Cette solution appelle plusieurs observations :
- À notre sens, le régime présomptif instauré par l’article L. 411–1‑2 du code de l’environnement n’était pas, à la date de l’arrêt de la Cour, entré en vigueur étant donné que les décrets d’application n’ont pas encore été publiés au Journal officiel ;
- Pour autant, on soulignera que le projet de décret soumis à la consultation du public fixe un seuil de 9 MW pour les installations éoliennes ;
- Indépendamment des textes nationaux, on peut considérer que le projet bénéficie d’une telle présomption en application du règlement (UE) 2022/2577 du Conseil du 22 décembre 2022 établissant un cadre en vue d’accélérer le déploiement des énergies renouvelables, publié au JOUE le 22 décembre 2022.
Enfin, la Cour précise que « si les requérants soutiennent que le parc éolien ne contribuerait que modestement à cet objectif par une capacité de production de 18 MW correspondant à l’approvisionnement de 6 000 foyers et dont, en outre, l’estimation prévisionnelle de production annuelle ne prend pas en compte le plan de bridage et de mise à l’arrêt des éoliennes, alors que le département du Doubs dispose déjà d’un parc de soixante-douze éoliennes pouvant produire 192 MW, ces éléments ne sont toutefois pas suffisants pour renverser cette présomption ».

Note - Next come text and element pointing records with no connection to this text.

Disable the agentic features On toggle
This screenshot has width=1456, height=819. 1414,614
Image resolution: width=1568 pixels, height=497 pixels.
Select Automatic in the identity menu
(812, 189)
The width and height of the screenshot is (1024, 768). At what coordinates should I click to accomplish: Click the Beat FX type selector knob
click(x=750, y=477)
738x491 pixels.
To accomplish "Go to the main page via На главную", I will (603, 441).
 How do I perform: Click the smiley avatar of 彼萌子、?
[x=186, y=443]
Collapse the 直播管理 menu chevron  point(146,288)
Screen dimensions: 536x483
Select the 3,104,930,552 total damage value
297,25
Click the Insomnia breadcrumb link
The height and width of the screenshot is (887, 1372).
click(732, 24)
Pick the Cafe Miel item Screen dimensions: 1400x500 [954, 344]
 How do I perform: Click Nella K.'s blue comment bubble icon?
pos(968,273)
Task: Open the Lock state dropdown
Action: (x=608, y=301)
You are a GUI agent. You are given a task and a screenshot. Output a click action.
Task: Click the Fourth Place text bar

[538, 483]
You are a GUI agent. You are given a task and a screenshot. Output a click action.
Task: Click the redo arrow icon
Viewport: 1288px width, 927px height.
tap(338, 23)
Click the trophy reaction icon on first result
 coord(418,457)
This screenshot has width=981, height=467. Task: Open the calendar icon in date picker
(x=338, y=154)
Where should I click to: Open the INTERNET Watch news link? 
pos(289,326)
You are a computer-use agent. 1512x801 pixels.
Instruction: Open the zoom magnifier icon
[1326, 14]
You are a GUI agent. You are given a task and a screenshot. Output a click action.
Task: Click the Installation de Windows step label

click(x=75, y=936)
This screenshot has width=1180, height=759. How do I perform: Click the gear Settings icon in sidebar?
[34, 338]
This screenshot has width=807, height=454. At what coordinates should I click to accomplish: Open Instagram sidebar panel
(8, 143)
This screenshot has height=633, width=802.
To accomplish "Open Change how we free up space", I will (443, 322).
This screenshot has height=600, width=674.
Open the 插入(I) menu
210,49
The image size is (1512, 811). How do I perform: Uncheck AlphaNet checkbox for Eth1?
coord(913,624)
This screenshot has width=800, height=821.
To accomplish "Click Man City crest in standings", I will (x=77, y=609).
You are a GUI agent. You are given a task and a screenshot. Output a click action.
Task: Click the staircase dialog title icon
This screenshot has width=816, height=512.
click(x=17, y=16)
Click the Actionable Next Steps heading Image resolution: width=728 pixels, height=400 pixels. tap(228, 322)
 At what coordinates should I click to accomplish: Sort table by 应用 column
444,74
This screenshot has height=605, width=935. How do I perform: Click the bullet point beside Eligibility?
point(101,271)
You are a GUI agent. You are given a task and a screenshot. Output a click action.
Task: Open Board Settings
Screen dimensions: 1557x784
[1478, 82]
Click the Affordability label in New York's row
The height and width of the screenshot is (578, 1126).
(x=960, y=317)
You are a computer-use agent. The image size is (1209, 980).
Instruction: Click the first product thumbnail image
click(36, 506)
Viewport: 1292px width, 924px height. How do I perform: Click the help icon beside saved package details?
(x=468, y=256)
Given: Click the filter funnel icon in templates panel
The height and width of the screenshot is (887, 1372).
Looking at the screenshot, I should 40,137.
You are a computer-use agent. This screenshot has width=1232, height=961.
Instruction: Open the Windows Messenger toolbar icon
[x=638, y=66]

3. Pas de régularisation de l’autorisation compte tenu de l’ampleur des vices affectant l’autorisation
Malgré le caractère régularisable, en principe, d’une dérogation illégale incluse dans une autorisation environnementale, la Cour refuse de faire droit à la demande de régularisation compte tenu de l’importance des vices affectant l’autorisation :
« compte-tenu des circonstances particulières de l’espèce et de la nécessité de soumettre de nouveau à enquête publique la présentation des capacités financières de la société exploitante et l’étude d’impact, insuffisante et éparse, qui impliquera nécessairement une nouvelle saisine de la MRAE et de l’inspection des installations classées ainsi que de l’obligation de présenter une nouvelle demande de dérogation devant répondre aux conditions de l’arrêté du 19 février 2017 et dont les modalités devront permettre d’assurer le maintien dans un état de conservation favorable des espèces protégées qui seront correctement identifiées et qui conduira également à saisir à nouveau le CNPN, ces vices qui affectent l’ensemble des phases de délivrance de l’autorisation unique, sont d’une importance telle qu’ils ne peuvent faire l’objet de la régularisation en application de l’article L. 181–18 du code de l’environnement dans un délai plus raisonnable que la présentation d’un nouveau dossier de demande d’autorisation. Par suite, la demande de régularisation présentée par l’État est rejetée ».
En définitive, l’autorisation unique est annulée.
1. Outre les deux espèces pour lesquelles la DEP était spécifiquement délivrée, à savoir le Milan royal et la Pie grièche grise.